O terrorismo em si é imprevisível, e seus ataques são aleatórios e irracionais. O risco pode vir de qualquer lugar e atacar qualquer um. O mundo viveu há cinco anos um pesadelo que teve repercussões concretas na economia. A lembrança está bem recente. O susto de agora deve passar nas próximas horas ou nos próximos dias. No atentado de 11 de Setembro, a tragédia aconteceu e apanhou o aparato policial de surpresa. O de ontem foi anunciado pela polícia, depois de ser desbaratado. Isso faz toda a diferença.

— O problema é grave, é sério, vai afetar o tráfego aéreo nos próximos dias, mas foi desarmado; dentro de alguns dias deixará de ter efeitos. Não tem paralelo com nenhum dos episódios como o 11 de Setembro, ou o atentado de Londres do ano passado — diz o economista Paulo Leme da Goldman Sachs.

No 11 de Setembro, houve uma onda de demissões, suspensão de todos os novos empreendimentos, aumento de custo de operação de todas as empresas internacionais. A economia deu sinais de estagnação. O risco era de uma recessão mundial. Foi isso que levou a uma queda forte e coordenada das taxas de juros nos principais países do mundo. Os juros caíram ao menor nível em três anos — 1% nos Estados Unidos, 2% na Europa, zero no Japão. A política monetária iniciou a reação que produziu os últimos anos de boom econômico.

A cada novo evento na economia mundial, seja guerra, terrorismo, alta do petróleo, ou todas as alternativas anteriores, outro risco volta a ser considerado: o de que o ajuste da economia americana seja mais forte e danoso do que se espera. Na terça-feira houve um suspiro de alívio porque a decisão do Fed, o banco central americano, foi entendida como um sinal de que a economia estava no caminho de desaceleração gradual sem risco inflacionário. Há quem veja a conjuntura de forma diferente.
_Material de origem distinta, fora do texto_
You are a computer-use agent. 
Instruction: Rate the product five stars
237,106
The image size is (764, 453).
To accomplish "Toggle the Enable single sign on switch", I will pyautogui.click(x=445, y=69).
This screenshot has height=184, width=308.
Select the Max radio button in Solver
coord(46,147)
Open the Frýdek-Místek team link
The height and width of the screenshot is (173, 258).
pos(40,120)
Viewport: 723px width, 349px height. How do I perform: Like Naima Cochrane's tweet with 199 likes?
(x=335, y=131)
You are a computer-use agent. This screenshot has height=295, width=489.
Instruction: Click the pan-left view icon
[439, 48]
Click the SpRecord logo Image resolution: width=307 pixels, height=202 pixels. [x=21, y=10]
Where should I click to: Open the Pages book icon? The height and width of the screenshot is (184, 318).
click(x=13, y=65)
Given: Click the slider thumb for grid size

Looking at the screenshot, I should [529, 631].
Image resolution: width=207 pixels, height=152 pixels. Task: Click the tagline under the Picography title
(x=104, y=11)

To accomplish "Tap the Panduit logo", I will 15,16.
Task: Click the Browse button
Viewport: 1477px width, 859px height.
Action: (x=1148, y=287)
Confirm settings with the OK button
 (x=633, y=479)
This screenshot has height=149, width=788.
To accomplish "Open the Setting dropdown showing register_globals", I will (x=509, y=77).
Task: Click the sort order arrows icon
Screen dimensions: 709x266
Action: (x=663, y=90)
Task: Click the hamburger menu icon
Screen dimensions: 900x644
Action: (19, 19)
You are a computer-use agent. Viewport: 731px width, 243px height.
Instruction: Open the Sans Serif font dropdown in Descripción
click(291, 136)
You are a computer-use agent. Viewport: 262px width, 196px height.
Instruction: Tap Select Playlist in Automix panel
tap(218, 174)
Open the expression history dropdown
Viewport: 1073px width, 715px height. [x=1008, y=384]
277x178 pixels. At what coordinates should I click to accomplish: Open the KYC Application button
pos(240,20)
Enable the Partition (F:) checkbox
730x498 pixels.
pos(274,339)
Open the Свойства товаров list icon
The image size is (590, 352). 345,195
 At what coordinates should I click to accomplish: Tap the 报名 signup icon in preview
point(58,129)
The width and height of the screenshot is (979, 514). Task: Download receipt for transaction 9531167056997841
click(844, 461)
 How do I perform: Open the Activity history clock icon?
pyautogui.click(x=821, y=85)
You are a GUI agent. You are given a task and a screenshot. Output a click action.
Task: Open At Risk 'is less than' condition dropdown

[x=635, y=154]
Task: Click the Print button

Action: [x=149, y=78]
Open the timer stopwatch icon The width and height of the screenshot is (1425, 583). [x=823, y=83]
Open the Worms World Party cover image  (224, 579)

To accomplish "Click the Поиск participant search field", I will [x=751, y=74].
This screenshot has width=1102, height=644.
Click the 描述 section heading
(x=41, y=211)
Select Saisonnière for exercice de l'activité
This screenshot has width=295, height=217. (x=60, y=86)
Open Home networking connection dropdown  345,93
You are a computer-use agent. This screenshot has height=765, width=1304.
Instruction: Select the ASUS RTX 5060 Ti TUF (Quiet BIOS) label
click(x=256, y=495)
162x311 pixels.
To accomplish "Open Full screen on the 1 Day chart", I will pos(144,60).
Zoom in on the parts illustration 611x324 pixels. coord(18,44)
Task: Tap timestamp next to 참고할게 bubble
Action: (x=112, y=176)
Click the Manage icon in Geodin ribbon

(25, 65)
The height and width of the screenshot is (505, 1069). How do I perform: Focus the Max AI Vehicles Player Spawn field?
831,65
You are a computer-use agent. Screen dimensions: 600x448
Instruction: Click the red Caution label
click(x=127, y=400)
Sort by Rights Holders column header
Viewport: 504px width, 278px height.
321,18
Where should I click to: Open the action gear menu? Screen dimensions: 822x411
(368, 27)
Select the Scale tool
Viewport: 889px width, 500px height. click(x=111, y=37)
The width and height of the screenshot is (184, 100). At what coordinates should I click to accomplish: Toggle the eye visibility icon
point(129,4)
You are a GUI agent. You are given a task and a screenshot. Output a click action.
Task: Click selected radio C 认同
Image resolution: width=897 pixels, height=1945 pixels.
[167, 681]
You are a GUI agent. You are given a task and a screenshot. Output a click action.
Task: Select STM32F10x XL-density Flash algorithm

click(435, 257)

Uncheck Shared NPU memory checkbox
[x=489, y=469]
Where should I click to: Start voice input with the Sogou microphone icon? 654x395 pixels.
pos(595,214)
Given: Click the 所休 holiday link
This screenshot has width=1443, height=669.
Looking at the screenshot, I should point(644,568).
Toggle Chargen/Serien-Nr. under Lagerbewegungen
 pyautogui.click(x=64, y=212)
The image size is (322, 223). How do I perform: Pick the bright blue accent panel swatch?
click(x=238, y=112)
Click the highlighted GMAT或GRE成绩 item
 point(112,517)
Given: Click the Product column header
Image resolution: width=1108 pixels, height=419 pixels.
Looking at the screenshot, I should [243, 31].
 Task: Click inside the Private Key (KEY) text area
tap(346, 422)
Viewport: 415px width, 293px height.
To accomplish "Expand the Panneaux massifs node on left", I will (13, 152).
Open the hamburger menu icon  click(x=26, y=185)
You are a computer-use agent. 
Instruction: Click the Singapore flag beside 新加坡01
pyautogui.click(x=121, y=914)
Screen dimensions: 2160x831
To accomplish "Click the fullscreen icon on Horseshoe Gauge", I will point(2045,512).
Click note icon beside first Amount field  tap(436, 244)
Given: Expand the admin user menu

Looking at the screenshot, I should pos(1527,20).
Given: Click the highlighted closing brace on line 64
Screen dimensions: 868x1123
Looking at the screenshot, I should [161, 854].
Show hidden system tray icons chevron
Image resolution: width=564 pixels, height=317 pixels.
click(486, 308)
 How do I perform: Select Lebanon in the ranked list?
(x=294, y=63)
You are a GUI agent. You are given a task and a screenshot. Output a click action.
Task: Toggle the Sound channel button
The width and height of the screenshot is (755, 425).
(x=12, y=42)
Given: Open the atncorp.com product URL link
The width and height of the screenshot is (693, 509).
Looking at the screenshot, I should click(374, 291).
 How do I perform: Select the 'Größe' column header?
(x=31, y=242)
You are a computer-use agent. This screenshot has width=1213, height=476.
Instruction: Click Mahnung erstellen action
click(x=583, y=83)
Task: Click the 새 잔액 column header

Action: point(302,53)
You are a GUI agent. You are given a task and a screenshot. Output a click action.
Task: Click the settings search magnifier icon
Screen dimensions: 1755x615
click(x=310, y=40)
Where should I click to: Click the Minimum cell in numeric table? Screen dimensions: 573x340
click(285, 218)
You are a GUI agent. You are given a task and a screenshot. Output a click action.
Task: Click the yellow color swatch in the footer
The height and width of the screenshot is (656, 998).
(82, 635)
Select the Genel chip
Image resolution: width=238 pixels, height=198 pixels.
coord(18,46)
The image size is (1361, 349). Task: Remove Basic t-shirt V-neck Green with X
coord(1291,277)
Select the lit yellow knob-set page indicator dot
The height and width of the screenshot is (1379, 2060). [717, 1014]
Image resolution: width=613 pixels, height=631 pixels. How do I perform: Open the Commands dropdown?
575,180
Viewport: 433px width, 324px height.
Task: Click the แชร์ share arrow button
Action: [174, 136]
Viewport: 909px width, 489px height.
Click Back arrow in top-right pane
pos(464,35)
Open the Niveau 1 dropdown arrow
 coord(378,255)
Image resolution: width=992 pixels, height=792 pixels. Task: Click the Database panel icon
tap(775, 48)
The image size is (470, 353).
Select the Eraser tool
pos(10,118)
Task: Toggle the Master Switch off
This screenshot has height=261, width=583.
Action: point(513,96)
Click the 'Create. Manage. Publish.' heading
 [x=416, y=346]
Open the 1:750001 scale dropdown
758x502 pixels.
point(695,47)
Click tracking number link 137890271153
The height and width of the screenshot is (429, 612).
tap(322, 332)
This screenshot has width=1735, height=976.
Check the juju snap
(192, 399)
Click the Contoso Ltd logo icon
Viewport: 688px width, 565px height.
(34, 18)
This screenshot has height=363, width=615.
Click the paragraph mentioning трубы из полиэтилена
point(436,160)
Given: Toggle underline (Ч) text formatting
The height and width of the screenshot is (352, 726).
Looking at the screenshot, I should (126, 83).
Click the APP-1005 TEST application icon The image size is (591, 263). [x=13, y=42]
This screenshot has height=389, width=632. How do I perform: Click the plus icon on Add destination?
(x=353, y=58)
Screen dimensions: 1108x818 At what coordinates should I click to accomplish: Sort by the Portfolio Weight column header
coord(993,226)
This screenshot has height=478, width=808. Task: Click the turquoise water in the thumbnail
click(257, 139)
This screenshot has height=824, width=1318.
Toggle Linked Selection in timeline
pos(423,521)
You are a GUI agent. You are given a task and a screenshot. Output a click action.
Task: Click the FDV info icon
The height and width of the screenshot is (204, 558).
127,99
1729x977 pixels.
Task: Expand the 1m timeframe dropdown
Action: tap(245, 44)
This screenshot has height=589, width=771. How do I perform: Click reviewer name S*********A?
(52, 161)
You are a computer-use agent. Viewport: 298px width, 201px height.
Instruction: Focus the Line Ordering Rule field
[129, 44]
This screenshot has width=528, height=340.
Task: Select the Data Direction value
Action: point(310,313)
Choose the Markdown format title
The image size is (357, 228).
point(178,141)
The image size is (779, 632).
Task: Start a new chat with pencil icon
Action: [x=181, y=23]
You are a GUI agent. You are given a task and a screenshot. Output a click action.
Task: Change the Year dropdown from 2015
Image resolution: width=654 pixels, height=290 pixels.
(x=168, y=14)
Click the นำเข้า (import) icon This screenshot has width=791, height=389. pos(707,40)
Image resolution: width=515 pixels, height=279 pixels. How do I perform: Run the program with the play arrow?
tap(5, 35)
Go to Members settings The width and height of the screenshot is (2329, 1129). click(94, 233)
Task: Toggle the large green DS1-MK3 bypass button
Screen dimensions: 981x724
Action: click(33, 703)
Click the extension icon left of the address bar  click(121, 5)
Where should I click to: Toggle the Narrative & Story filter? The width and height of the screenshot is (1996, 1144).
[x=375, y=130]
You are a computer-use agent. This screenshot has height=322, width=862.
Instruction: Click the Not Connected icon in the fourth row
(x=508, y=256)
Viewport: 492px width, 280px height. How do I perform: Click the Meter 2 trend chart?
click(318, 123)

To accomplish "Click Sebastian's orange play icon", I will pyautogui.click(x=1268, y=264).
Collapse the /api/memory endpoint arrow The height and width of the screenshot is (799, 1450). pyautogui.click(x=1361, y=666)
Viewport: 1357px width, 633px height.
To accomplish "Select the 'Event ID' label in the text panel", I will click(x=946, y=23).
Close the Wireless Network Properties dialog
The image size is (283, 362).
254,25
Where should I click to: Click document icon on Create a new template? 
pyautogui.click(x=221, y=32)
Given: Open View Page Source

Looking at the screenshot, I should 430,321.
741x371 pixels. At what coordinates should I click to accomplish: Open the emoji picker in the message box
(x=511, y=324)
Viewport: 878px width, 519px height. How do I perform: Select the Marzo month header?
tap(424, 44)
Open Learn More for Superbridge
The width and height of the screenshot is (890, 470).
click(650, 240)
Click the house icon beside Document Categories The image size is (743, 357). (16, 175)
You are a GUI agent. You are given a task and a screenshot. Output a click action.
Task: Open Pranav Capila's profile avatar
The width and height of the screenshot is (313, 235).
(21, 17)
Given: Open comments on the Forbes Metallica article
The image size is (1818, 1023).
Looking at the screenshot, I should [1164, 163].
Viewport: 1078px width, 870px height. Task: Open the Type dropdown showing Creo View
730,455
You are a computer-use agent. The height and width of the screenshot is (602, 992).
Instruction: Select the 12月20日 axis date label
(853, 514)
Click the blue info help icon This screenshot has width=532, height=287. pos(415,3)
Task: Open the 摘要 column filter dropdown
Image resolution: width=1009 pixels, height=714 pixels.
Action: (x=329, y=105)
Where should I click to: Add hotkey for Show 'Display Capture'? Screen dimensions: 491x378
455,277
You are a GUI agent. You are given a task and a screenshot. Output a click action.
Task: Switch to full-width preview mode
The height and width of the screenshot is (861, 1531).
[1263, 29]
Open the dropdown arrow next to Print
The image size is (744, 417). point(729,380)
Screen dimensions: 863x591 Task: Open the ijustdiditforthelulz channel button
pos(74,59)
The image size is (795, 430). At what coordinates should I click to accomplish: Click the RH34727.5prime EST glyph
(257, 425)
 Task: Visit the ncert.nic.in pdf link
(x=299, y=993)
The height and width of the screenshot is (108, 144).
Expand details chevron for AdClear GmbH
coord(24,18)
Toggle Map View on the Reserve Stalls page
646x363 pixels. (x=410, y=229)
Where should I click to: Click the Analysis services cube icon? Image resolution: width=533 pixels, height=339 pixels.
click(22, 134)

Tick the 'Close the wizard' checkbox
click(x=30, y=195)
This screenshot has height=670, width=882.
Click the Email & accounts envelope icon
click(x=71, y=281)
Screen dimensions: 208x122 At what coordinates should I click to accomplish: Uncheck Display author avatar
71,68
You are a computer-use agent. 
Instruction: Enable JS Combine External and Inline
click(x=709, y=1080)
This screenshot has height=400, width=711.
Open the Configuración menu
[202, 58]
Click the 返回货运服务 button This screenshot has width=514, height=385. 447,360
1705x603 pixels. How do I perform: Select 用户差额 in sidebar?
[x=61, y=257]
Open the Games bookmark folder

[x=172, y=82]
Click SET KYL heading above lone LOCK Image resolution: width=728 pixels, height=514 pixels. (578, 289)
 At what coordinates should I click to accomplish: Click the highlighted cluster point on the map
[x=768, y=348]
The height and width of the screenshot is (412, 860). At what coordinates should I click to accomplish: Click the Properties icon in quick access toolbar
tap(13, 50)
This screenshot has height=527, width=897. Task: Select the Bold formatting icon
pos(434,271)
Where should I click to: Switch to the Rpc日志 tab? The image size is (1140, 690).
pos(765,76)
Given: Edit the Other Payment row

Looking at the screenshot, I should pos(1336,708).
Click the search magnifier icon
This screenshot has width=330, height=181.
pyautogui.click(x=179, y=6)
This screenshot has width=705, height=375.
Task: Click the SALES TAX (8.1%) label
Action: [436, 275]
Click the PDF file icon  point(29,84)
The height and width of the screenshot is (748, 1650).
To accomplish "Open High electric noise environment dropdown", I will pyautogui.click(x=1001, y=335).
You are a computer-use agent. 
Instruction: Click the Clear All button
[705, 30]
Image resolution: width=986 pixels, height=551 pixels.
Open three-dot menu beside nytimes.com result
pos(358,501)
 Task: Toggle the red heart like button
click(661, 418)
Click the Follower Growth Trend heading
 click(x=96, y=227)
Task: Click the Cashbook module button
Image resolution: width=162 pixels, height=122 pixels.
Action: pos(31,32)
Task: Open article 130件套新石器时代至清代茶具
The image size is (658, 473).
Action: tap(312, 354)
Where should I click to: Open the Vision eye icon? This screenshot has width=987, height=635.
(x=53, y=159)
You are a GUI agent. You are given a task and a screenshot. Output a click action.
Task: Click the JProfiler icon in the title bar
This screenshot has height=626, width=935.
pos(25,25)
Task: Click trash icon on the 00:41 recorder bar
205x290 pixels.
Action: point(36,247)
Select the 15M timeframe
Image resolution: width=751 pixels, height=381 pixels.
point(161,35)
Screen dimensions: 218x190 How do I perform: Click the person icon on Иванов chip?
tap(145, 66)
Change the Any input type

O professor Nouriel Roubini, da Stern School of Business, publicou uma análise no jornal britânico “Financial Times” esta semana em que contraria o consenso. “O mundo tem de se preparar para a recessão americana”, sustenta o título do artigo em que o autor eleva para 70% a probabilidade de que a economia americana entre em recessão. Ele acha que foi bom o Fed ter parado a alta dos juros, mas diz que é muito tarde e que os efeitos serão sentidos globalmente. “A recessão americana será disparada por três forças irrefreáveis: desaceleração no mercado imobiliário, alta de preços de petróleo e taxas de juros mais altas”. O impacto será maior porque o orçamento das famílias americanas já está comprometido com alto endividamento e salário real em queda, e, portanto, será difícil suportar esses choques. Ele acha que o efeito da desaceleração imobiliária será mais forte do que a explosão da bolha da internet em 2001. A queda do valor dos imóveis produzirá o que os economistas chamam de efeito riqueza negativo, ou seja, o consumidor se sentirá mais pobre e reduzirá o consumo. Roubini lembra que perto de 30% do emprego criado na última recuperação americana vieram dos impulsos criados pelo mercado imobiliário. Na avaliação do economista, esses fatos já são visíveis nos indicadores de consumo do segundo trimestre.

Paulo Leme não concorda com esse diagnóstico e acha que a probabilidade de uma recessão americana é de 10%. Ele dá 60% à possibilidade de que haja apenas uma desaceleração.

— A economia está desacelerando, continuará assim até meados do ano que vem. Os Estados Unidos estão saindo de um crescimento anualizado de 5% a 5,5% para taxas de 2% a 2,5% no fim do ano que vem. Haverá um reequilíbrio das contas externas que pode se dar de forma ordenada e coordenada, ou de forma desorganizada e abrupta. O primeiro cenário é mais provável — diz Paulo Leme.

Ele lembra que o Brasil não aproveitou o melhor momento para fazer um ajuste fiscal permanente, reduzir o endividamento do estado e fazer reformas que permitam o crescimento sustentado.

Ontem foi de novo dia de ter medo de que a irracionalidade vença e produza seus impactos incontroláveis na economia. Basta entrever uma ameaça, como a de ontem, para nos lembrarmos de que estamos vivendo uma temporada de conflitos intratáveis.